What did @trtsgtmaj2 actually say?
The creator made two core claims: that gonadorelin is supposed to maintain natural testosterone production during TRT, and that it simply does not work. He then positioned HCG as the superior alternative, calling it a "holy grail" that keeps testicular function intact and increases sensitivity. He also took a shot at black market sourcing, which, fair enough.
To his credit, he is describing a real clinical problem. When you introduce exogenous testosterone, your hypothalamic-pituitary-gonadal (HPG) axis suppresses. Luteinizing hormone (LH) drops. The testes stop getting the signal to produce testosterone and sperm. Testicular atrophy is a documented and common side effect of TRT. The idea of using something to maintain that downstream signaling is not fringe medicine.

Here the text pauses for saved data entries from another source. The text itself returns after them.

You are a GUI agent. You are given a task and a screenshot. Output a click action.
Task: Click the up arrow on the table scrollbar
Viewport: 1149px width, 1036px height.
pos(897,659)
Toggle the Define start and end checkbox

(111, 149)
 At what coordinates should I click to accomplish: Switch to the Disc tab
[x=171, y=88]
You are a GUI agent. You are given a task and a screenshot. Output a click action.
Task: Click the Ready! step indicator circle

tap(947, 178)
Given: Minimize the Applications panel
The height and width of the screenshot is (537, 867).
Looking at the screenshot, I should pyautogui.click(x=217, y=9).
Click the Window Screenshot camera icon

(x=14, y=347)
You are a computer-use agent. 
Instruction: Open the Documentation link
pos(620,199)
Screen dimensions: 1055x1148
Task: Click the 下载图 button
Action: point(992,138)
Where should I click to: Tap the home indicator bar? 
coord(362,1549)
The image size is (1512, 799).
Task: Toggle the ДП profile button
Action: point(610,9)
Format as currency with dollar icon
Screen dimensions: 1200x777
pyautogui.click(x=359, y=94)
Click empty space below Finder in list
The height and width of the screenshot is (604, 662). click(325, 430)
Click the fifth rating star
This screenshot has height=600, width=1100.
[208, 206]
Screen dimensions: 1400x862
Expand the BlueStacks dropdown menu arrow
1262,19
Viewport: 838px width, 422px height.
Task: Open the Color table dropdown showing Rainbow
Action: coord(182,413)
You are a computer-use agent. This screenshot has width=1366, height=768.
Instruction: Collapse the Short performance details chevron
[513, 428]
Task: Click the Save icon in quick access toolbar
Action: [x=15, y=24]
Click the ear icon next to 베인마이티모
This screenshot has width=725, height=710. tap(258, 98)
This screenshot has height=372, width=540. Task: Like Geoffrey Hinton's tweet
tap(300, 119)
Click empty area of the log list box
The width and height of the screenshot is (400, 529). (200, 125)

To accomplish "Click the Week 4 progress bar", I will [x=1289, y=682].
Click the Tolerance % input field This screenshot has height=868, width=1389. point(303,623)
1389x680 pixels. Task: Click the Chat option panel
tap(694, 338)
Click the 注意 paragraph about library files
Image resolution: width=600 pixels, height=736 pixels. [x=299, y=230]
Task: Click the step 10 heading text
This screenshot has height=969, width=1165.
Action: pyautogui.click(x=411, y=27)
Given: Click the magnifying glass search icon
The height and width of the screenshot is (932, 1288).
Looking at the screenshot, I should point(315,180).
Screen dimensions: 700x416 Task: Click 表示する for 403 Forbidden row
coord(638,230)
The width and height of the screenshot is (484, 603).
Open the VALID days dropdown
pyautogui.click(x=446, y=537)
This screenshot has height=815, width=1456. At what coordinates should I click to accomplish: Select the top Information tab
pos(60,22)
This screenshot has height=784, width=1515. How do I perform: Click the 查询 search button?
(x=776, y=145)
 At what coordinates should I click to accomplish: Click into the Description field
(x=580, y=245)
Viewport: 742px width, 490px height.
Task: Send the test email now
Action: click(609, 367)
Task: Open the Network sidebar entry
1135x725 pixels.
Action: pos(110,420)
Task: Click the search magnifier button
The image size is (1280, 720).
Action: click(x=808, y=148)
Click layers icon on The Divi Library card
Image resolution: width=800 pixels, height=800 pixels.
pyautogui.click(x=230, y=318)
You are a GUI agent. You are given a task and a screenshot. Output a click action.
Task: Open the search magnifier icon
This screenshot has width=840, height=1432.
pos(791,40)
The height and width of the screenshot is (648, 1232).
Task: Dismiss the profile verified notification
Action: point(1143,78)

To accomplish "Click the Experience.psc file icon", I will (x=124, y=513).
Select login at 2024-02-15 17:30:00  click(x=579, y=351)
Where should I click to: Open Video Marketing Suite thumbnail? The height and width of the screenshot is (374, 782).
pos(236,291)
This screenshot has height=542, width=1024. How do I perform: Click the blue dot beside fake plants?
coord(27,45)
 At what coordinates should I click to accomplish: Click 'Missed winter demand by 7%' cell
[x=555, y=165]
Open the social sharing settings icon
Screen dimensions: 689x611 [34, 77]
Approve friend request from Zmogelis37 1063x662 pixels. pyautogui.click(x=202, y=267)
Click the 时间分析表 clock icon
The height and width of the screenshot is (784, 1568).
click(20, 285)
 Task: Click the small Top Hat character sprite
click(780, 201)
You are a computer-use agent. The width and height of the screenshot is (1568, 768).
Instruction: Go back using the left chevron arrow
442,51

It is a legitimate clinical concern.
Where things get more complicated is his flat dismissal of gonadorelin as "not effective," based primarily on his own personal experience.
Does the science back this up?
The comparison between gonadorelin and HCG is genuinely contested, and the data is thinner than most TikTok TRT creators let on. HCG has the stronger evidence base, but gonadorelin is not scientifically worthless.
HCG mimics LH directly at the Leydig cells in the testes, which is why it has decades of use in hypogonadism treatment and fertility protocols. A 2005 study by Coviello et al. in the Journal of Clinical Endocrinology and Metabolism demonstrated that low-dose HCG could maintain intratesticular testosterone during exogenous androgen administration. That is solid, replicated evidence.
Gonadorelin is a synthetic form of GnRH (gonadotropin-releasing hormone). It works higher up the chain, stimulating the pituitary to release LH and FSH. A 2023 analysis published in the Journal of Urology by Patel et al. found that gonadorelin could maintain testicular volume and some hormonal signaling in men on TRT, though response variability was notable. The problem is pulsatile dosing. GnRH works in pulses. Subcutaneous injections do not replicate that well, and continuous exposure can actually desensitize the pituitary. That is a real pharmacological limitation, not just a bro-science observation.
So the creator is not entirely wrong that gonadorelin has practical limitations. But "not effective" is too sweeping a conclusion to draw from personal experience alone.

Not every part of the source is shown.